(Foto Ilustrativa/Bebida Liberada)
Sou contra aqueles que não sabem o que
é impedimento, centroavante, bandeirinha,
córnea e 4 4 2, e que saem de casa só pra
perturbar a ordem pública
André Aquino
Hoje tem jogo, de novo. Amanhã também. Depois, mais um. E assim vai ser este mês. O que isso significa? Bagunça, bebedeiras, palavrões, discussões, engarrafamentos, acidentes, bares e hospitais lotados. E muito, muito barulho: coitado dos indefesos cães e gatos que entram em pavor ao escutar fogos de artifícios e a única solução é fugir da casa do amado dono em busca de um paraíso silencioso.
Não sou contra a Copa, amo futebol a ponto de conseguir completar o álbum figurinhas um mês antes do apito inicial da competição. Conheço, pelo menos de vista, os jogadores de todas as seleções: de Honduras ao Brasil.
Sou contra, no entanto, aqueles que não sabem o que é impedimento, centroavante, bandeirinha, córnea e 4 4 2, e que saem de casa só pra perturbar a ordem pública e fazendo de cada jogo do Brasil uma terça de Carnaval e, no dia seguinte, Quarta de Cinza - independente do resultado da partida.
Sou chato, confesso.
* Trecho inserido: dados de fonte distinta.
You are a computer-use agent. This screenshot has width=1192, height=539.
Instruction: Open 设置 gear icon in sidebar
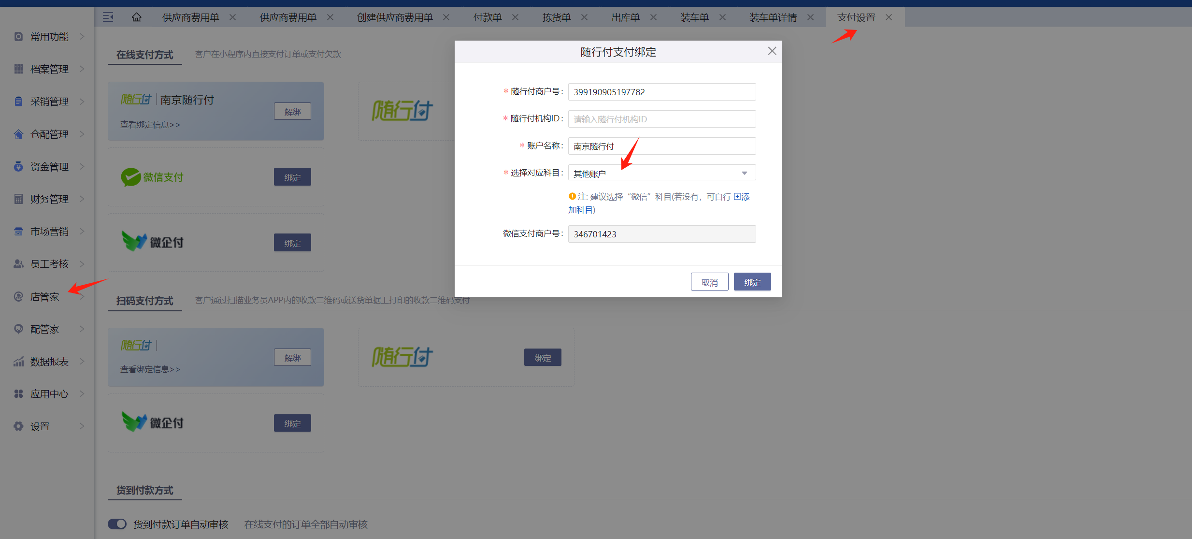tap(18, 426)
Talvez, a idade me deixou mais exigente e busco em primeiro lugar o bem estar, o meu e o dos outros. Assisti ao primeiro tempo da primeira partida do Brasil numa sala da redação do jornal, em companhia com dois colegas de trabalho: deixei de ser jornalista para ser mais um Felipão. Oscar e Neymar levaram o time nas costas, Marcelo mereceu o gol contra para deixar de ser marrento e Fred, do meu amado Flu, desapareceu no Estádio Fielzão.
No segundo período, por obrigação profissional, percorri bares de minha cidade para ver como estavam os torcedores: bêbados, claro. Entrevistar alcoolizados é tão chato quanto assistir ao São Cristóvão e América pela segunda divisão do Carioca. Os torcedores justificaram que assistir aos jogos nos bares dá a sensação de estar num estádio.
Só se for da antiga geral do Maraca da década de 50.